13. CHANGES OTHER THAN MANUFACTURER’S DESIGN CHANGES

If the ordered Goods are not equipped in accordance with this Contract on the Delivery Date, the Buyer may either refuse to accept delivery and terminate this Contract, with no loss of Deposit, or Buyer may proceed with the purchase of the new Goods and the parties will negotiate in good faith to adjust the purchase price to account for the fact that the Goods are not equipped in accordance with this Contract.

14. EVIDENCE OF TITLE

Any used item delivered by the Buyer to the Dealer in connection with this transaction shall be accompanied by title documents sufficient to enable the Dealer to obtain a title to the item in accordance with applicable state law. The Buyer represents and warrants that it has the right to sell or otherwise convey title to such item and that such item is free and clear of liens or encumbrances, except as may be noted on the accepted Invoice.

15. APPRAISAL OF USED ITEM

If a used item is being traded in by Buyer as part of the purchase price and the delivery to the Dealer will not be made until delivery of the Buyer’s new Goods, the Dealer shall have the right to reappraise the Buyer’s used item at the time of delivery of the new Goods. The reappraised amount shall be the amount allocated for the used item in this transaction.

» **Exercise task 1**
Write out every numbered section heading in the contract excerpt, with its number.
» **Exercise task 2**
Answer these from the contract excerpt:
(a) If the Buyer refuses delivery of Goods that are not equipped in line with the Contract, what happens to the Deposit?
(b) What must come with any used item the Buyer delivers to the Dealer?
(c) At what point may the Dealer reappraise a traded-in used item that won't be delivered until the new Goods are?
The listing below the contract excerpt plays no part here.

» **Given material**

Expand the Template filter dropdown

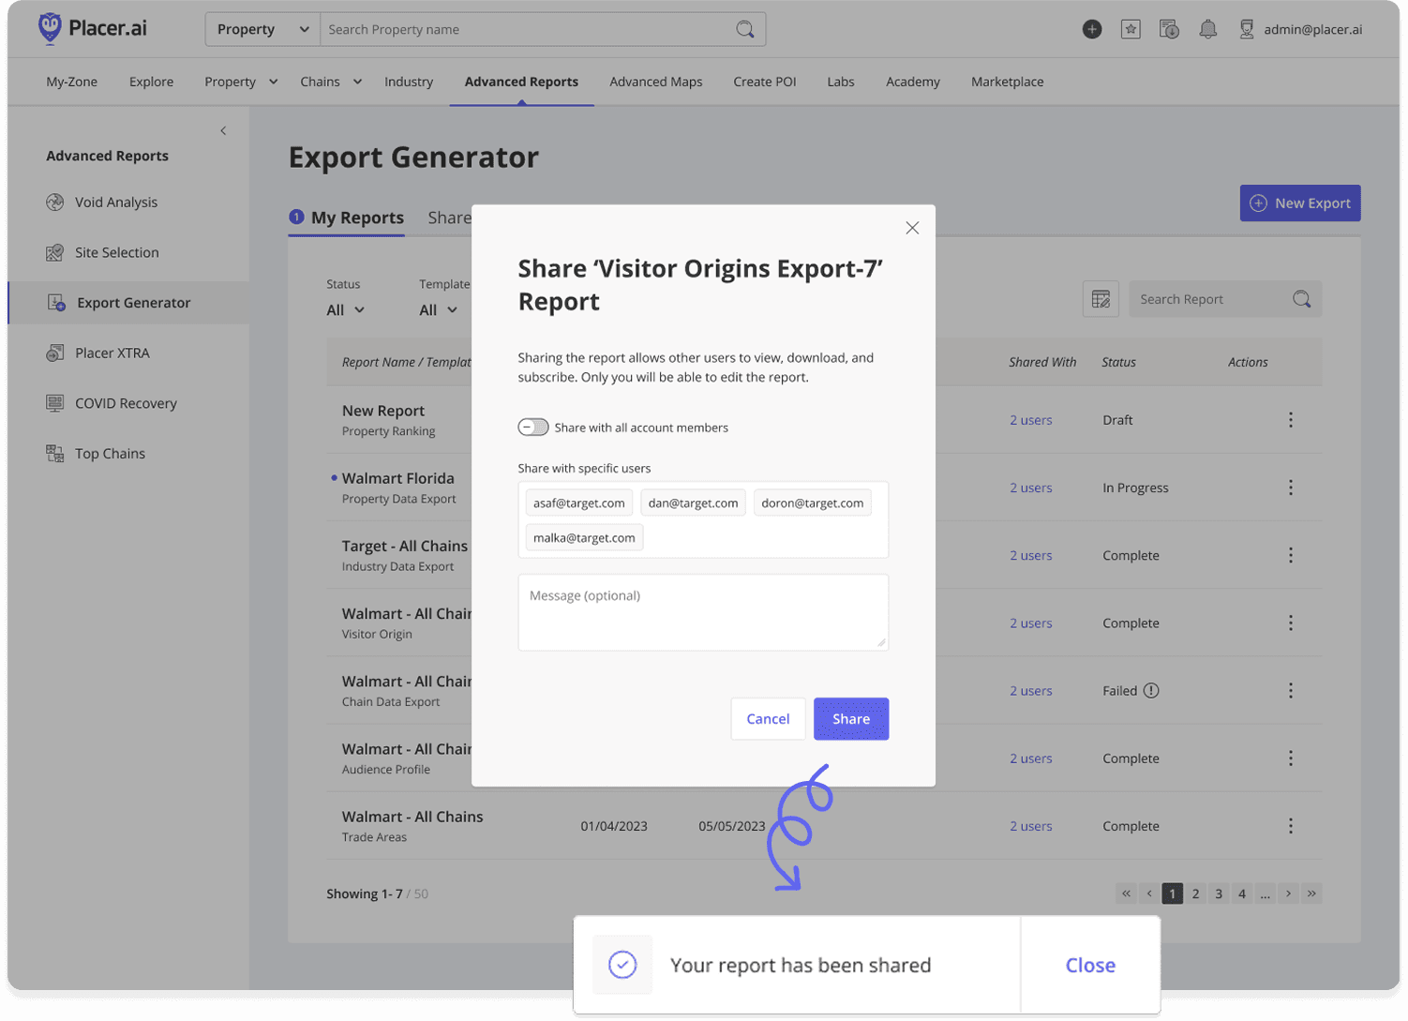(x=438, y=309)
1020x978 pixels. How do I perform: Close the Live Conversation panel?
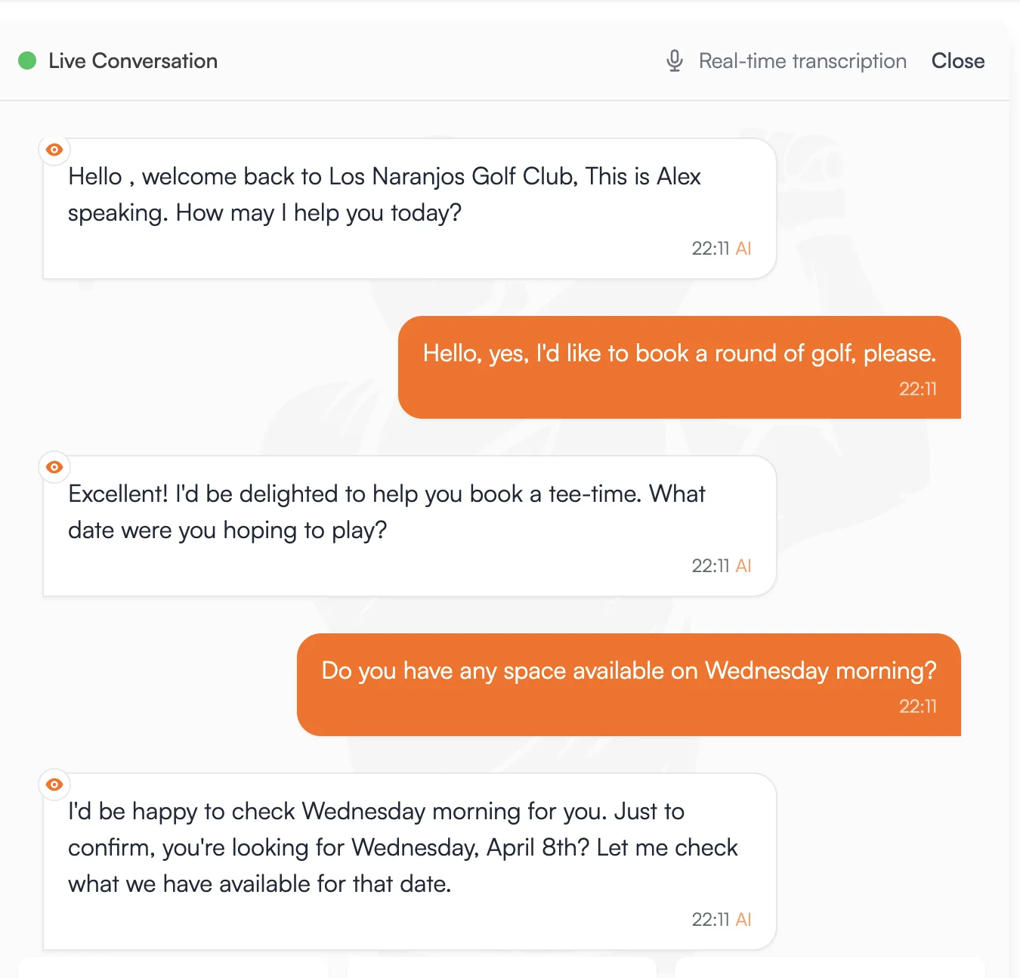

» **Correct output 1**
13. CHANGES OTHER THAN MANUFACTURER'S DESIGN CHANGES
14. EVIDENCE OF TITLE
15. APPRAISAL OF USED ITEM

» **Correct output 2**
(a) The Buyer loses no Deposit.
(b) Title papers good enough for the Dealer to get a title to the item under the applicable state law.
(c) At the time the new Goods are delivered.